LISTA DE TAREFAS
(A) Responda com base no trecho sobre o Ornamento:
(i) Em que século o livro foi um dos primeiros a resumir todo o caminho?
(ii) Qual linhagem tem Gampopa à frente?
(iii) Quantos anos tem a escritura?
(B) Copie palavra por palavra a parte do trecho sobre o Ornamento que vai de "Segue abaixo a" até "prática de instruções.", com essas palavras incluídas.
(C) Diga se cada frase concorda com o trecho sobre o Ornamento, respondendo sim ou não e citando as palavras que decidem:
(i) As aulas vão começar no próximo domingo.
(ii) A versão preliminar do livro já terminou de ser revisada.
(iii) Nessa linhagem, nenhum outro texto tomou o lugar do Ornamento.

No próximo sábado, vamos iniciar (no Palpung Lekpun Nang) as aulas sobre o Ornamento da Liberação Preciosa, de Gampopa.
Segue abaixo a introdução que escrevi para a tradução do tibetano, que será publicada em breve. Uma versão preliminar pode ser baixada aqui (ainda estou revisando o livro).
Introdução
O Ornamento da Liberação Preciosa é um dos grandes clássicos do budismo tibetano. Foi um dos primeiros textos que sintetizaram de modo abrangente todo o caminho, no século 12. Mas sua relevância não se limita a fatos históricos. Seu brilho aparece realmente em sua transmissão prática de instruções.
Como seu autor, Gampopa, encabeça a linhagem Dagpo Kagyu, o livro é crucial por fornecer a base necessária para a prática de meditação em todas as linhagens Kagyu. Mas isso não significa que seja um “livro básico”, apesar de poder ser lido sim como uma introdução à abordagem tibetana para o budismo Mahayana.
Entre quem o lê, é comum a impressão de que seus ensinamentos são muito mais profundos do que foi imaginado. Já que é uma escritura de 800 anos, de uma outra cultura e direcionada para um público específico, o tom do texto pode soar bastante diferente das introduções ao budismo que costumam ser apresentadas no Ocidente.
No entanto, o Ornamento continua sendo utilizado ainda hoje como um guia inequívoco por pessoas dedicadas ao caminho da iluminação. O fato de que nenhum texto o substituiu em todos esses séculos, nessa linhagem, demonstra bem sua importância.

DADOS BRUTOS
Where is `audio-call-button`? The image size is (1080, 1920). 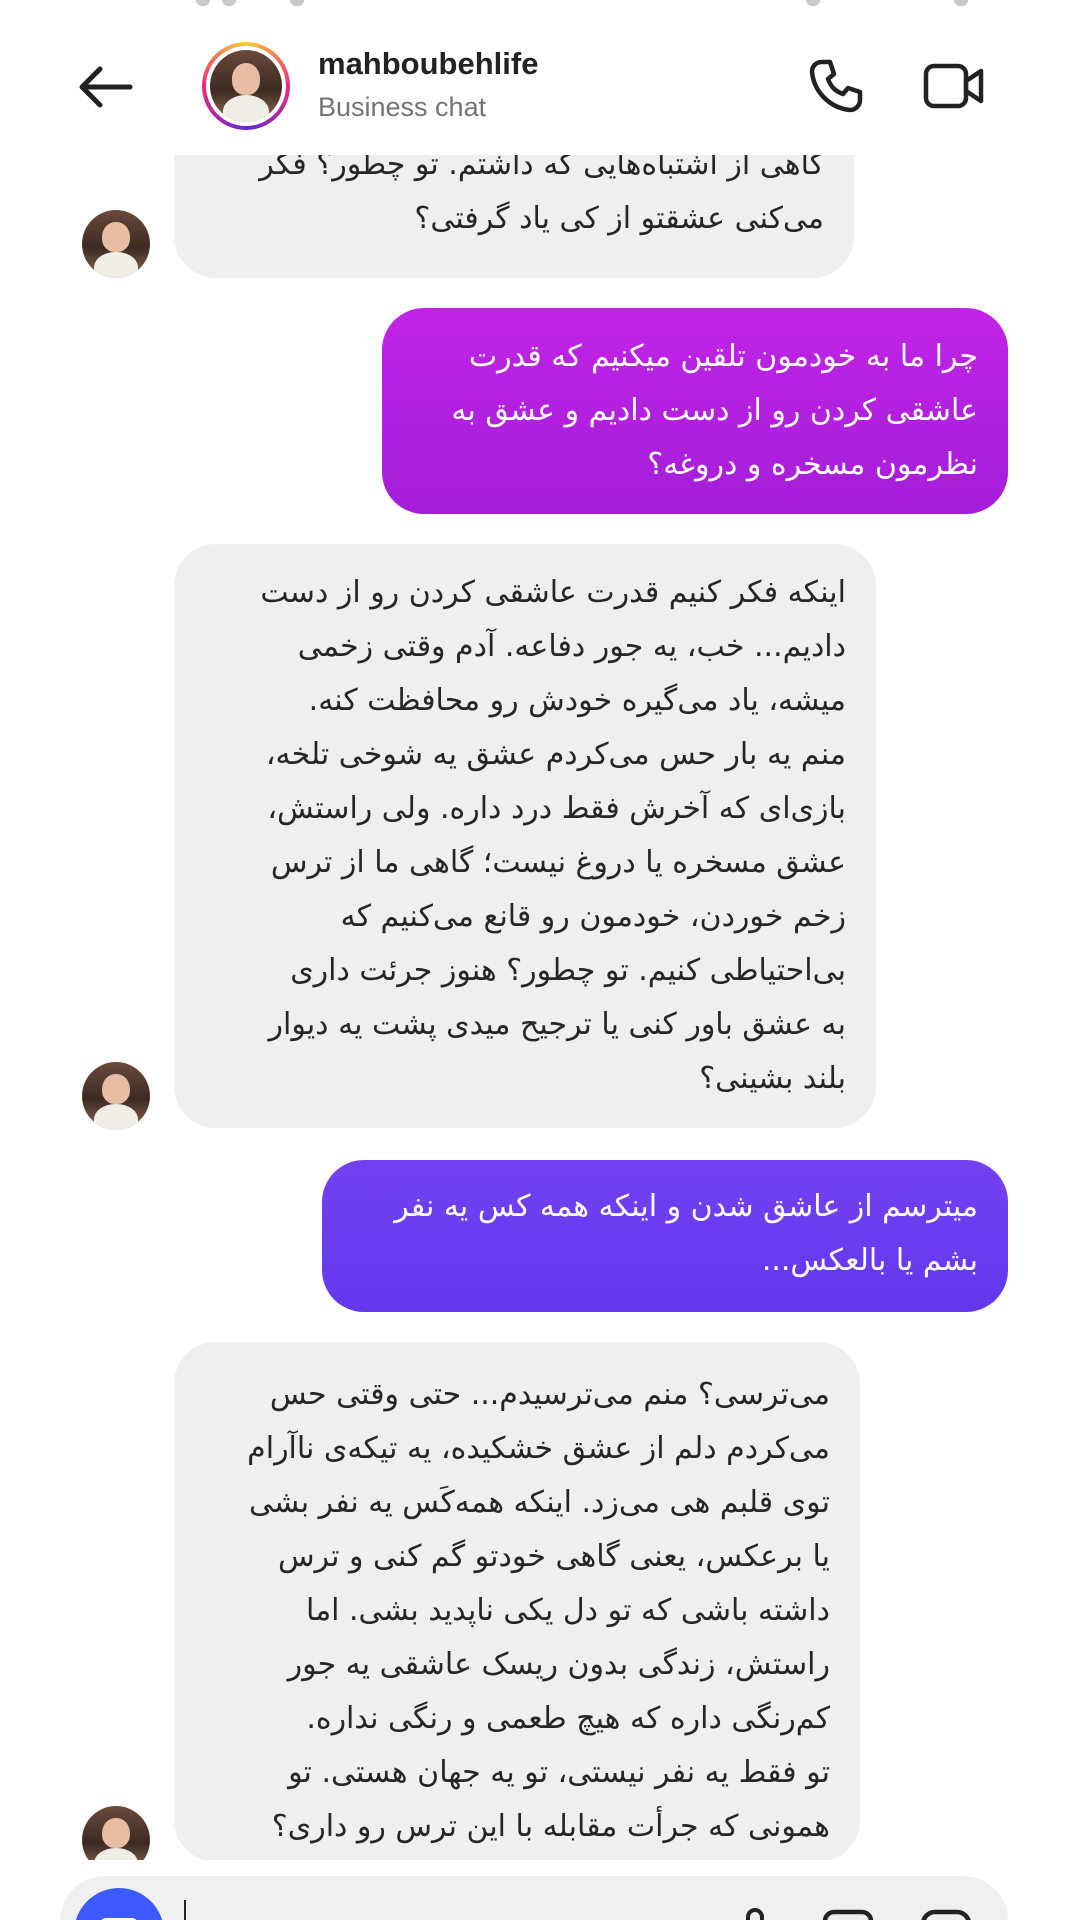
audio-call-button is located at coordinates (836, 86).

RESPOSTAS NUMERADAS
(A)
(i) No século 12.
(ii) A linhagem Dagpo Kagyu.
(iii) 800 anos.

(B)
Segue abaixo a introdução que escrevi para a tradução do tibetano, que será publicada em breve. Uma versão preliminar pode ser baixada aqui (ainda estou revisando o livro).
Introdução
O Ornamento da Liberação Preciosa é um dos grandes clássicos do budismo tibetano. Foi um dos primeiros textos que sintetizaram de modo abrangente todo o caminho, no século 12. Mas sua relevância não se limita a fatos históricos. Seu brilho aparece realmente em sua transmissão prática de instruções.

(C)
(i) Não: "No próximo sábado, vamos iniciar (no Palpung Lekpun Nang) as aulas"
(ii) Não: "ainda estou revisando o livro"
(iii) Sim: "nenhum texto o substituiu em todos esses séculos, nessa linhagem"